À l’école de la bonne épouse
C’était il y a à peine cinquante ans. Et pourtant, lorsqu’on découvre les premières images de l’école ménagère de Boersch, institution alsacienne où l’on se forme à son futur statut d’épouse, on peine à croire que pareil établissement ait existé il y a finalement si peu de temps. Dans ce joli pensionnat tenu par le couple Van der Beck, des jeunes filles viennent docilement apprendre tout ce qui fera d’elles des femmes bonnes à marier (le Graal d’une vie) : couture, puériculture, cuisine, maintien, conversation. Le récit commence alors qu’une nouvelle année scolaire s’ouvre et que le personnel de l’école s’apprête à guider une énième génération de mères en devenir vers leur destin.
Un casting féminin trois étoiles
Quand Juliette Binoche se lâche, on adore. Longtemps abonnée aux films d’auteur, la comédienne jubile en Paulette Van der Beck, quinquagénaire corsetée et ultra souriante, toute entière tournée vers une perfection domestique et professionnelle qui la tient debout. Yolande Moreau, sa belle-sœur vieille fille, Bécassine alsacienne tout en émotion, nourrit l’énergie désespérée de Paulette, dont l’univers s’écroule lorsque son mari (François Berléand) décède subitement. Pour les soutenir, elles peuvent compter sur la fidèle employée sœur Marie-Thérèse. Un personnage haut en couleur créé sur-mesure par le réalisateur pour une Noémie Lvovsky qui, en sandales-chaussettes, aube et lunettes sécu, fouette tout ce petit monde avec bonheur et complète ce trio féminin qui porte littéralement le film.
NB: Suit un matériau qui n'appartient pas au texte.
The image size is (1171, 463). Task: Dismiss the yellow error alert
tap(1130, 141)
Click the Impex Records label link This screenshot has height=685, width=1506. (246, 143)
Fond historique sous couleurs pop
Après la guerre, le régime “Travail, famille, patrie” de Vichy a voulu rassurer un pays sorti hagard en remettant chacun “à sa place”. Des établissements comme celui-ci, il y en avait alors un millier en France, où la mixité dans les écoles ne s’est généralisée qu’en 1975. Une volonté nationale de redonner aux femmes “leur rôle” (après qu’elles eurent tout géré pendant les combats) : celui d’épouse docile et bien éduquée, et de mère, “le plus beau des métiers”, évidemment. À l’aube de mai 68, La bonne épouse raconte, sous la comédie musicale, l’humour loufoque et les sourires XXL, les premières heures d’une émancipation dont, cinquante ans après, il est aujourd’hui plus que jamais question. Une manière de rendre compte du chemin parcouru malgré le découragement qui nous étreint bien souvent dans ce combat au long cours.
Ce qu’on a regretté
- Des personnages masculins en demi-teinte : un François Berléand outrageusement paresseux, lubrique et limité (qui meurt heureusement rapidement). Et un Edouard Baer fantasque certes mais au rôle émancipatoire assez peu poussé.
- Une intrigue accessoire dont les rebondissements prétextes ne suffisent pas toujours à capter totalement notre attention.
Ce qu’on a aimé
- Juliette Binoche, son enthousiasme, la fraîcheur de cette Paulette qui oscille entre tradition marquée au fer rouge et désir prégnant de liberté.
- Les looks, les décors, la photo de ce joli film aux faux airs esthétiques de Huit femmes.
- La force sororale qui se dégage de cet objet cinématographique non identifié.